- _Task to complete_: Your answer must be an exact copy of the lines from the one containing "Click the envelope" through the last line of the records below, with no pictures; please include nothing else.

- _Records supplied_:
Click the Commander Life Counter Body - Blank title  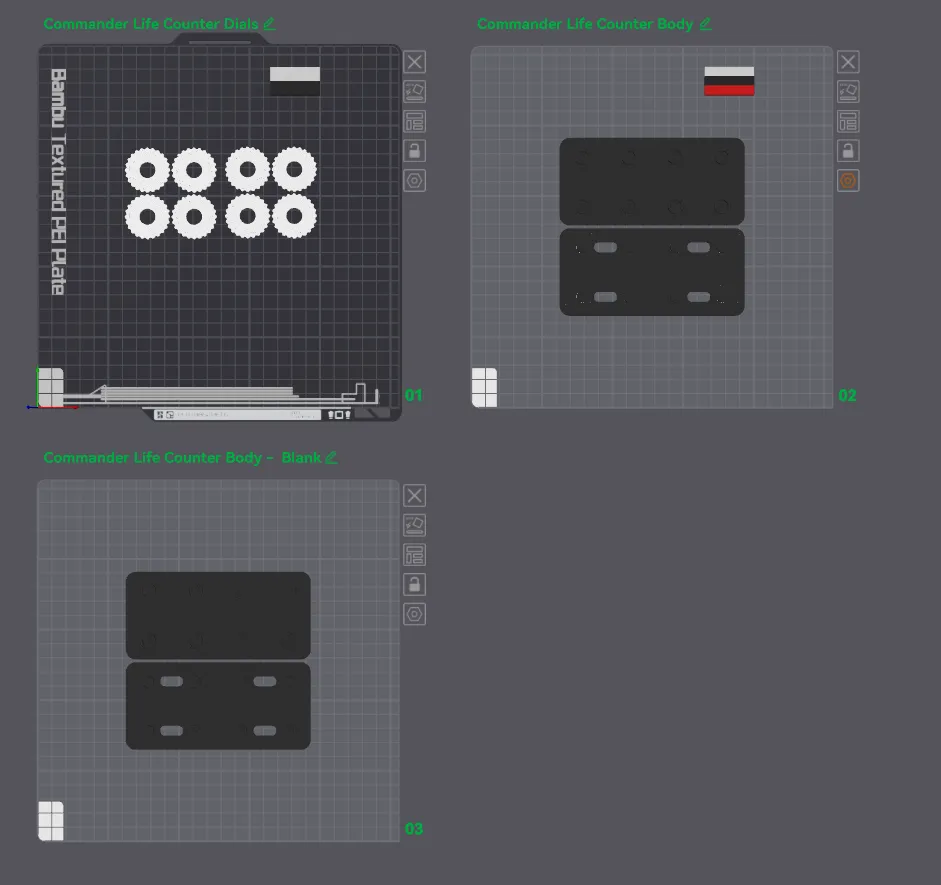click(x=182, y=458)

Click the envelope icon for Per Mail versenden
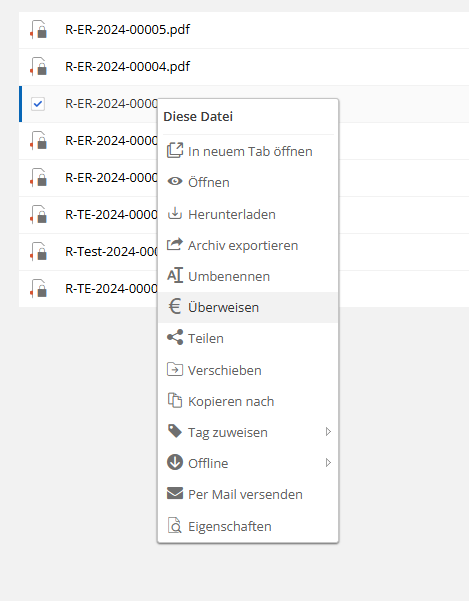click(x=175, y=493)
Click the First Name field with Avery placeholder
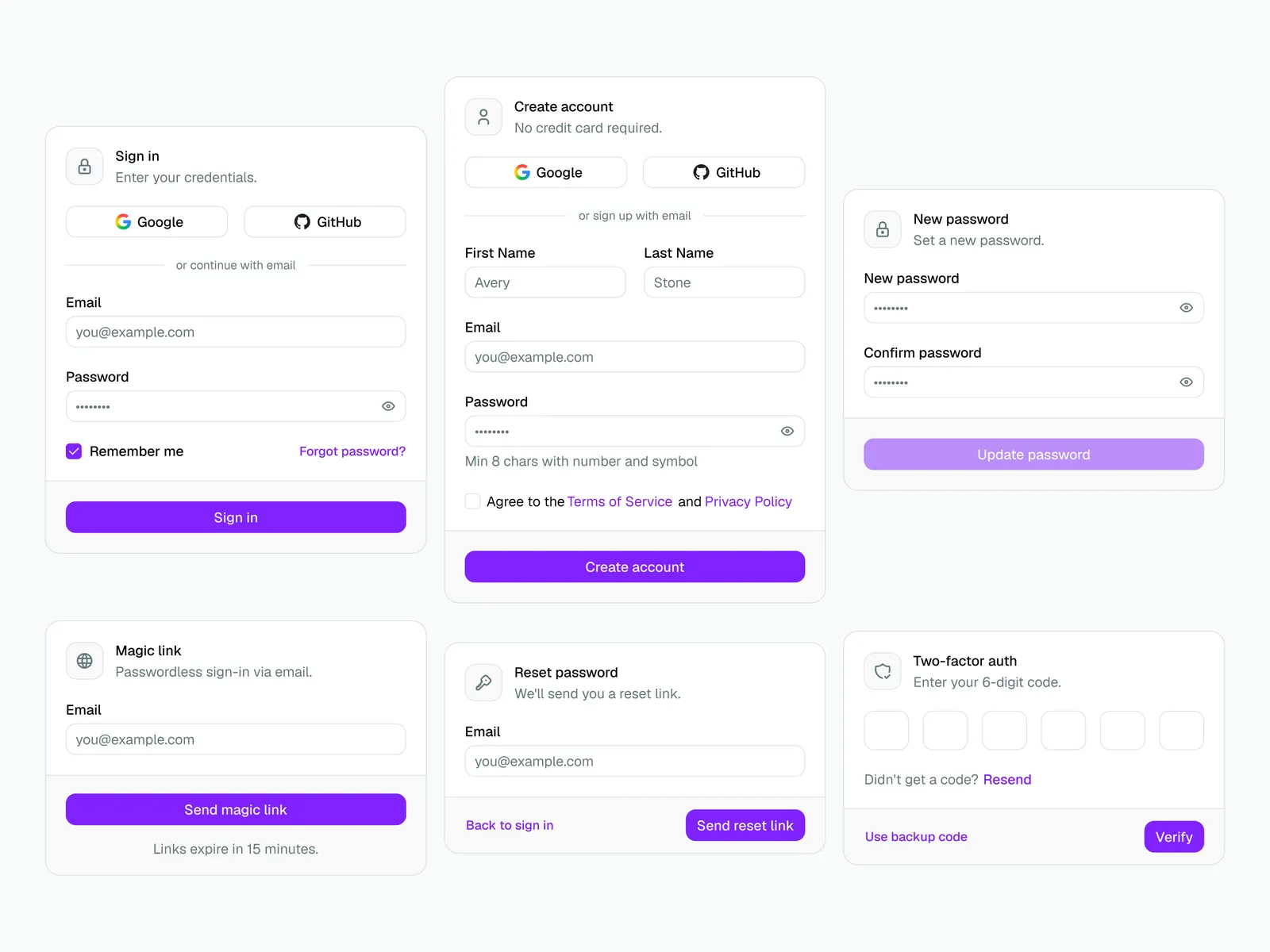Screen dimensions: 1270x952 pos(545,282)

- _Solution to this problem_:
Click the envelope icon for Per Mail versenden
click(x=175, y=493)
Click the First Name field with Avery placeholder
Screen dimensions: 1270x952 pos(545,282)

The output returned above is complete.